Detailed evidence of Israel’s efforts to block arms shipments to Hamas in Gaza and to Hezbollah in Lebanon surfaced in WikiLeaks documents that were originally published by The Guardian newspaper of London. The clandestine documents demonstrated that Sudan was warned by the U.S. in January 2009 not to allow the delivery of unspecified Iranian arms that were expected to be passed to Hamas in Gaza around the time of Israel’s Cast Lead offensive.

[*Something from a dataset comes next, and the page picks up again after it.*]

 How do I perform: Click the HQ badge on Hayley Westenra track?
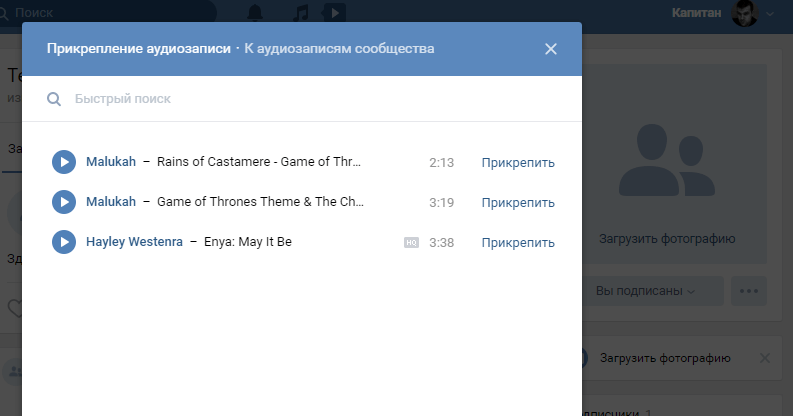pos(411,242)
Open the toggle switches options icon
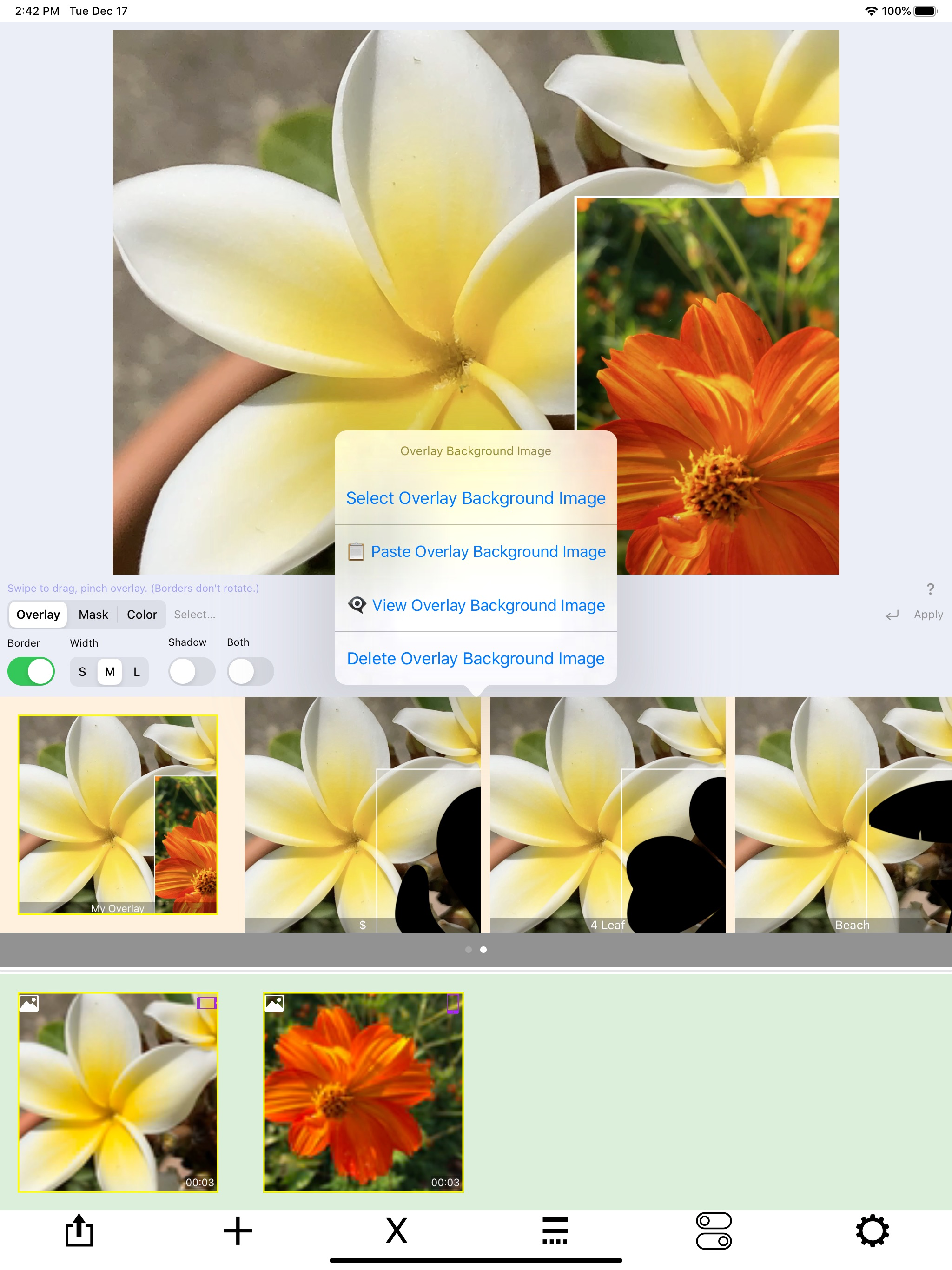The width and height of the screenshot is (952, 1270). tap(713, 1230)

In 1998, Human Rights Watch published a report based on information from Sudanese opposition organizations which said that the Yarmouk plant was used to store chemical weapons for Iraq. Sudan vehemently denied the allegations. That year, the United States used cruise missiles to bomb a Khartoum pharmaceutical factory suspected of links to al-Qaeda in the aftermath of the terror group’s bombings of U.S. embassies in Kenya and Tanzania which left 224 people dead. Sudan has been a major hub for al-Qaeda militants and a transit for weapon smugglers and African migrant traffickers.

Meanwhile, Sudan’s UN Ambassador Daffa-Alla Elhag Ali Osman called on the UN Security Council to condemn the  recent attack “because it is a blatant violation of the concept of peace and security.”

“It jeopardizes peace and security in the entire region, not just in Sudan,” he told the council during a briefing on UN peacekeepers in Darfur. “We call on you to stop foreign hands from meddling in the Darfur conflict and to help Sudan arrive at a final solution that would maintain peace and security.”